# Enunciado del ejercicio
En el fragmento que aparece más abajo, quien narra espera a que la señora desarrolle su idea. Enumera, por favor, las cosas que dice fantasear o imaginar durante esa espera.
### Fragmento del texto ###
Le oí una frase espléndida a una señora de unos ochenta años. Fue en el interior del Okavango (San Vicente). Dijo: “En Navidad son más importantes los olores que las luces”. Pronunció aquello y sopló con gusto el vapor de su taza, luego dejó de hablar. Su acompañante no respondió: se peleaba con un azucarillo, le temblaban las manos y no atinaba.

Esperé con la cara metida en mi libro a que la mujer desarrollara su idea. Me apetecía que dibujara algún detalle de su infancia, fantaseé con las pequeñas detonaciones de la leña en una casa de pueblo, imaginé un suelo de tierra compacta, sin baldosas, y a una niña arrimando a sus labios la taza de leche y vaho que le había tendido su padre como un tesoro matinal.

Me quedé con las ganas: no dijo nada más del tema.

Enseguida comprendí que, con aquella sentencia, no trataba de restarle importancia al sentido de la vista, ni a la iluminación de la calle; lo que hacía  era reivindicar el mundo navideño como un paisaje íntimo, hecho de experiencias y sensaciones propias. No podía tener más razón.
### Extracto de datos ###
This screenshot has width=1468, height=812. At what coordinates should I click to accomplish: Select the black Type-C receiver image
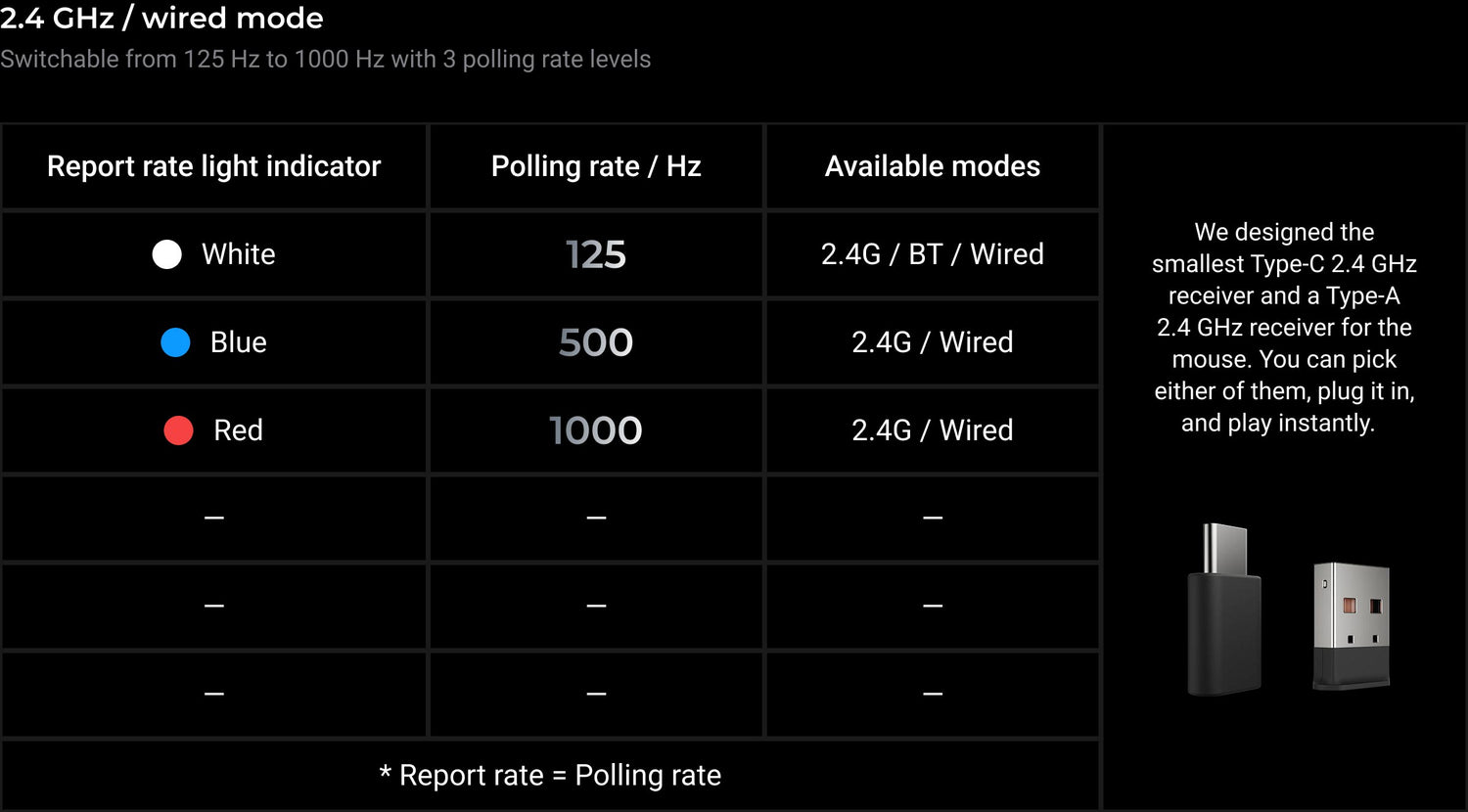click(1223, 609)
###
# Respuesta completa
- Las pequeñas detonaciones de la leña en una casa de pueblo
- Un suelo de tierra compacta, sin baldosas
- Una niña arrimando a sus labios la taza de leche y vaho que le había tendido su padre como un tesoro matinal